Glenn Begley, chief scientific officer of Tetralogic Pharmaceuticals in Malvern, Pennsylvania, who has called attention to reproducibility problems in drug development, says that the paper offers “an important lesson.”
“If you are going to use these results to underpin drug-development programmes, you need to make sure they are solid, and here is an example where there is surprising discordance between different data sets,” he says.

Standard problems

Lillian Siu, a senior physician at Princess Margaret Cancer Centre in Toronto, Canada, who performs clinical trials of cancer drugs based on data such as cell line screening studies, says, “It does raise awareness that when we read the preclinical data, we should be more aware of the fact that there are inconsistencies that occur that could lead to different conclusions.”
Quackenbush and his colleagues say that there is a need for different groups to work together to devise standards for experiments that aim to test drug efficacy through large-scale cell-line screening. His group found that genetic data from the two studies mostly agreed — for instance, both found similar gene expression data — demonstrating how an effort over the past decade to set standards for genetic-data collection has boosted the reliability of those data, he says.
Cyril Benes of the Massachusetts General Hospital in Boston, co-leader of the Cancer Genome Project paper — the second of the two papers analyzed by Quackenbush — says that his project and Garraway's are already discussing how the data collected by their groups might be made more useful to other researchers. But, he says, “These are very large  and complicated efforts.
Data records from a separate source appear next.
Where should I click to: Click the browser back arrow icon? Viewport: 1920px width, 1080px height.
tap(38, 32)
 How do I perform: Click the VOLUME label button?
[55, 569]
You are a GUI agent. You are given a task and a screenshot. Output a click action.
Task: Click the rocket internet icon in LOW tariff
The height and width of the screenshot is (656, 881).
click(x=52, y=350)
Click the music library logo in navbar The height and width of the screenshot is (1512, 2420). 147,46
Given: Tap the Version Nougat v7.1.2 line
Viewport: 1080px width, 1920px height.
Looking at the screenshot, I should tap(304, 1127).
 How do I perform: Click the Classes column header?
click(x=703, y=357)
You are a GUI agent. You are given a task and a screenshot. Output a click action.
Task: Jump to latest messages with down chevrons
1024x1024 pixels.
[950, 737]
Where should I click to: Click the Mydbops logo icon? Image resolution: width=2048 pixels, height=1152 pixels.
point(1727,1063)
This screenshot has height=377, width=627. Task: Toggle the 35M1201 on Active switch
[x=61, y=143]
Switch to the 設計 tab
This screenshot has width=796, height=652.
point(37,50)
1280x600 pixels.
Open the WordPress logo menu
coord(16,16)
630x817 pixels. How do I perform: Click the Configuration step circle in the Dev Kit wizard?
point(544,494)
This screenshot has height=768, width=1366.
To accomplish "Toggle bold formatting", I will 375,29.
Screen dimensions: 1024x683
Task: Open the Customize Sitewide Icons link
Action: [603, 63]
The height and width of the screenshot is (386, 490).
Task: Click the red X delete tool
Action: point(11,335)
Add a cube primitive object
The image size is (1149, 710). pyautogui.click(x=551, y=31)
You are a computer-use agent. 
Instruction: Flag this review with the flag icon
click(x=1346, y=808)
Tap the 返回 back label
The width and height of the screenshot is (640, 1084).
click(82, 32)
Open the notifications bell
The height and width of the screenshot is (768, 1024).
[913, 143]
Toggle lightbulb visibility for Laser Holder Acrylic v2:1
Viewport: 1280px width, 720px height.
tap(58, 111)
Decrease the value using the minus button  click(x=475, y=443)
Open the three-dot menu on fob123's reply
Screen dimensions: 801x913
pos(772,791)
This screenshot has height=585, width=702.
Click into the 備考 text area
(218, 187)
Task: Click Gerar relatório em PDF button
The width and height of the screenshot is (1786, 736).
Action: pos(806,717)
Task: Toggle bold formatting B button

I don't think we can afford to put all these programs of discovery on hold while we do a rethink on methods and standardization.”
Besides, say other researchers, such as Gordon Mills, chair of systems biology at the MD Anderson Cancer Center in Houston, Texas, setting standards for large-scale drug-screening studies will be more complicated than it sounds, because it is not clear which assays best predict which drugs will work in humans.
“This paper is formulating a major problem, and there is no obvious solution for it at this point in time,” he says.